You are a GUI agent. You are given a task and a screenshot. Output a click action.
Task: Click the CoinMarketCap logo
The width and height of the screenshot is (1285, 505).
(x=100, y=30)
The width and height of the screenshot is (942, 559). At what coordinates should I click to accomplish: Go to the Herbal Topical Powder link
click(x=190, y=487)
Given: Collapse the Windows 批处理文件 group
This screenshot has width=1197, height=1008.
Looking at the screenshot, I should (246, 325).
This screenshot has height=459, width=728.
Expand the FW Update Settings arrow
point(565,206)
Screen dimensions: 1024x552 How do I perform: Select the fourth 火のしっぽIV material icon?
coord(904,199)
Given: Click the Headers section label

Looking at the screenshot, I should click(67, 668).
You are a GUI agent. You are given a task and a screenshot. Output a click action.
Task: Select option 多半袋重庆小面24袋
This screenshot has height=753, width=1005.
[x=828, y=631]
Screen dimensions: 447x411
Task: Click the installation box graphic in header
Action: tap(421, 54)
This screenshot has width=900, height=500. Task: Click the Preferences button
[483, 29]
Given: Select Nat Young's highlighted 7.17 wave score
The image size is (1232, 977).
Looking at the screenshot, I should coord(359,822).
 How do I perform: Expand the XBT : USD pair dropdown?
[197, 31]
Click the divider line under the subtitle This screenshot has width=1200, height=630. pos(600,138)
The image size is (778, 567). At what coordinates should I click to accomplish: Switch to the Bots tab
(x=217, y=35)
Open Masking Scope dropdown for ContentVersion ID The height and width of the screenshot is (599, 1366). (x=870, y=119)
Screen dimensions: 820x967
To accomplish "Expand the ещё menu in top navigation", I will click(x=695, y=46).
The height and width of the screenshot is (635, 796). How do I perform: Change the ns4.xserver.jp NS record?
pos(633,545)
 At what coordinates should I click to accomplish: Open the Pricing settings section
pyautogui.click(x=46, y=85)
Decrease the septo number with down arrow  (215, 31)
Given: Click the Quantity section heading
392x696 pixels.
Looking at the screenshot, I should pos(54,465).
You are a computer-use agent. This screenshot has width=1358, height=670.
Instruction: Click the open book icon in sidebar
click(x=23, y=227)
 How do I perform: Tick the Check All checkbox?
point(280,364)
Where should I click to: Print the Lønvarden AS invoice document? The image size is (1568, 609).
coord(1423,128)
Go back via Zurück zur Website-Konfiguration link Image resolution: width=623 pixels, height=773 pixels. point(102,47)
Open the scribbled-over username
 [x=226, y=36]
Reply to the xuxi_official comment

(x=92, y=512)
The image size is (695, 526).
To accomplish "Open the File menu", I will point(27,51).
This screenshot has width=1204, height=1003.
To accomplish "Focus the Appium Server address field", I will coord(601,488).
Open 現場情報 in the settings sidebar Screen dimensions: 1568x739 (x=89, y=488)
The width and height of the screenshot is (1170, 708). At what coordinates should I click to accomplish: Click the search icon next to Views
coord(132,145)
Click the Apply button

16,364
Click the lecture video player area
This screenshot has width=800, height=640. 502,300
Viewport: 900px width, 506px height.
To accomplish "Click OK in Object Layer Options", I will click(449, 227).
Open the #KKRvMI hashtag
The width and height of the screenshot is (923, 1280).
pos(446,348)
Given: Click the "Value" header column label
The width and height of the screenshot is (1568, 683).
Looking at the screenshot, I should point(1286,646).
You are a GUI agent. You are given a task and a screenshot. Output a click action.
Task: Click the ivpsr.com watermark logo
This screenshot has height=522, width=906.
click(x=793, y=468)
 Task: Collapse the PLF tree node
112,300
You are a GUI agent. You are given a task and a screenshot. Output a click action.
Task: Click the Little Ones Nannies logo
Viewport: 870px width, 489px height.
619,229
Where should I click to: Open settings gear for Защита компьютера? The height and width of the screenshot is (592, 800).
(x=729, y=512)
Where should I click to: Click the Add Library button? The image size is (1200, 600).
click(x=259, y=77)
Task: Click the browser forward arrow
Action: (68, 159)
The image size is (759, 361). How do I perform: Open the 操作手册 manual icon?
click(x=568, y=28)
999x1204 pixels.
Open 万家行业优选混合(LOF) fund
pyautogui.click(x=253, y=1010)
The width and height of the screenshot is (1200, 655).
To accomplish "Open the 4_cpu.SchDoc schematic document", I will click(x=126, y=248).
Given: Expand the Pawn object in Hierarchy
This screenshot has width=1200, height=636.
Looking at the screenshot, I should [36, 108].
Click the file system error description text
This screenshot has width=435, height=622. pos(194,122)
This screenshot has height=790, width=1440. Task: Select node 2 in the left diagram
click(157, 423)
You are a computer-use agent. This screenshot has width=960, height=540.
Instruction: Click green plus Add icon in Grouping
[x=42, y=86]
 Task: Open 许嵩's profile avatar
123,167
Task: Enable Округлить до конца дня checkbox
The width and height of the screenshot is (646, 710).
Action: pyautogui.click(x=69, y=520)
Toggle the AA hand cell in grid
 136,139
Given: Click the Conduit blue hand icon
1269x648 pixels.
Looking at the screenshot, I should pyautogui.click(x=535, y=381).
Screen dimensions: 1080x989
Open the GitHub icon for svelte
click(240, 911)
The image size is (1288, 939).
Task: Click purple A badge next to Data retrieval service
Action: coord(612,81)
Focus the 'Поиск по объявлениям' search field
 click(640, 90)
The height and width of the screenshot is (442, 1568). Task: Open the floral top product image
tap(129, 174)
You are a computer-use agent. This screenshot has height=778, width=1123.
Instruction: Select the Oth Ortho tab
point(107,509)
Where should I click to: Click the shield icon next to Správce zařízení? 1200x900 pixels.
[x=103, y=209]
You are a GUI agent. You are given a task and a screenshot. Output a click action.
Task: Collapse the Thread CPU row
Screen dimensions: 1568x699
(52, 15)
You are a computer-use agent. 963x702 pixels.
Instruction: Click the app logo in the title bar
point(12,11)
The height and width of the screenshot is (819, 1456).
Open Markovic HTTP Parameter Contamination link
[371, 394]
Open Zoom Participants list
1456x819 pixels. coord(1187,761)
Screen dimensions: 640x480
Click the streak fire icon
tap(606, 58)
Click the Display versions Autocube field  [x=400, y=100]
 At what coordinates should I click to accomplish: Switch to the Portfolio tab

------

PROBLEM –
Write the records out precisely, omitting nothing.

OUTPUT BELOW –
You are a GUI agent. You are given a task and a screenshot. Output a click action.
Task: Click the CoinMarketCap logo
The width and height of the screenshot is (1285, 505).
(x=100, y=30)
The width and height of the screenshot is (942, 559). At what coordinates should I click to accomplish: Go to the Herbal Topical Powder link
click(x=190, y=487)
Given: Collapse the Windows 批处理文件 group
This screenshot has width=1197, height=1008.
Looking at the screenshot, I should (246, 325).
This screenshot has height=459, width=728.
Expand the FW Update Settings arrow
point(565,206)
Screen dimensions: 1024x552 How do I perform: Select the fourth 火のしっぽIV material icon?
coord(904,199)
Given: Click the Headers section label

Looking at the screenshot, I should click(67, 668).
You are a GUI agent. You are given a task and a screenshot. Output a click action.
Task: Select option 多半袋重庆小面24袋
This screenshot has height=753, width=1005.
[x=828, y=631]
Screen dimensions: 447x411
Task: Click the installation box graphic in header
Action: tap(421, 54)
This screenshot has width=900, height=500. Task: Click the Preferences button
[483, 29]
Given: Select Nat Young's highlighted 7.17 wave score
The image size is (1232, 977).
Looking at the screenshot, I should coord(359,822).
 How do I perform: Expand the XBT : USD pair dropdown?
[197, 31]
Click the divider line under the subtitle This screenshot has width=1200, height=630. pos(600,138)
The image size is (778, 567). At what coordinates should I click to accomplish: Switch to the Bots tab
(x=217, y=35)
Open Masking Scope dropdown for ContentVersion ID The height and width of the screenshot is (599, 1366). (x=870, y=119)
Screen dimensions: 820x967
To accomplish "Expand the ещё menu in top navigation", I will click(x=695, y=46).
The height and width of the screenshot is (635, 796). How do I perform: Change the ns4.xserver.jp NS record?
pos(633,545)
 At what coordinates should I click to accomplish: Open the Pricing settings section
pyautogui.click(x=46, y=85)
Decrease the septo number with down arrow  (215, 31)
Given: Click the Quantity section heading
392x696 pixels.
Looking at the screenshot, I should pos(54,465).
You are a computer-use agent. This screenshot has width=1358, height=670.
Instruction: Click the open book icon in sidebar
click(x=23, y=227)
 How do I perform: Tick the Check All checkbox?
point(280,364)
Where should I click to: Print the Lønvarden AS invoice document? The image size is (1568, 609).
coord(1423,128)
Go back via Zurück zur Website-Konfiguration link Image resolution: width=623 pixels, height=773 pixels. point(102,47)
Open the scribbled-over username
 [x=226, y=36]
Reply to the xuxi_official comment

(x=92, y=512)
The image size is (695, 526).
To accomplish "Open the File menu", I will point(27,51).
This screenshot has width=1204, height=1003.
To accomplish "Focus the Appium Server address field", I will coord(601,488).
Open 現場情報 in the settings sidebar Screen dimensions: 1568x739 (x=89, y=488)
The width and height of the screenshot is (1170, 708). At what coordinates should I click to accomplish: Click the search icon next to Views
coord(132,145)
Click the Apply button

16,364
Click the lecture video player area
This screenshot has width=800, height=640. 502,300
Viewport: 900px width, 506px height.
To accomplish "Click OK in Object Layer Options", I will click(449, 227).
Open the #KKRvMI hashtag
The width and height of the screenshot is (923, 1280).
pos(446,348)
Given: Click the "Value" header column label
The width and height of the screenshot is (1568, 683).
Looking at the screenshot, I should point(1286,646).
You are a GUI agent. You are given a task and a screenshot. Output a click action.
Task: Click the ivpsr.com watermark logo
This screenshot has height=522, width=906.
click(x=793, y=468)
 Task: Collapse the PLF tree node
112,300
You are a GUI agent. You are given a task and a screenshot. Output a click action.
Task: Click the Little Ones Nannies logo
Viewport: 870px width, 489px height.
619,229
Where should I click to: Open settings gear for Защита компьютера? The height and width of the screenshot is (592, 800).
(x=729, y=512)
Where should I click to: Click the Add Library button? The image size is (1200, 600).
click(x=259, y=77)
Task: Click the browser forward arrow
Action: (68, 159)
The image size is (759, 361). How do I perform: Open the 操作手册 manual icon?
click(x=568, y=28)
999x1204 pixels.
Open 万家行业优选混合(LOF) fund
pyautogui.click(x=253, y=1010)
The width and height of the screenshot is (1200, 655).
To accomplish "Open the 4_cpu.SchDoc schematic document", I will click(x=126, y=248).
Given: Expand the Pawn object in Hierarchy
This screenshot has width=1200, height=636.
Looking at the screenshot, I should [36, 108].
Click the file system error description text
This screenshot has width=435, height=622. pos(194,122)
This screenshot has height=790, width=1440. Task: Select node 2 in the left diagram
click(157, 423)
You are a computer-use agent. This screenshot has width=960, height=540.
Instruction: Click green plus Add icon in Grouping
[x=42, y=86]
 Task: Open 许嵩's profile avatar
123,167
Task: Enable Округлить до конца дня checkbox
The width and height of the screenshot is (646, 710).
Action: pyautogui.click(x=69, y=520)
Toggle the AA hand cell in grid
 136,139
Given: Click the Conduit blue hand icon
1269x648 pixels.
Looking at the screenshot, I should pyautogui.click(x=535, y=381).
Screen dimensions: 1080x989
Open the GitHub icon for svelte
click(240, 911)
The image size is (1288, 939).
Task: Click purple A badge next to Data retrieval service
Action: coord(612,81)
Focus the 'Поиск по объявлениям' search field
 click(640, 90)
The height and width of the screenshot is (442, 1568). Task: Open the floral top product image
tap(129, 174)
You are a computer-use agent. This screenshot has height=778, width=1123.
Instruction: Select the Oth Ortho tab
point(107,509)
Where should I click to: Click the shield icon next to Správce zařízení? 1200x900 pixels.
[x=103, y=209]
You are a GUI agent. You are given a task and a screenshot. Output a click action.
Task: Collapse the Thread CPU row
Screen dimensions: 1568x699
(52, 15)
You are a computer-use agent. 963x702 pixels.
Instruction: Click the app logo in the title bar
point(12,11)
The height and width of the screenshot is (819, 1456).
Open Markovic HTTP Parameter Contamination link
[371, 394]
Open Zoom Participants list
1456x819 pixels. coord(1187,761)
Screen dimensions: 640x480
Click the streak fire icon
tap(606, 58)
Click the Display versions Autocube field  [x=400, y=100]
 At what coordinates should I click to accomplish: Switch to the Portfolio tab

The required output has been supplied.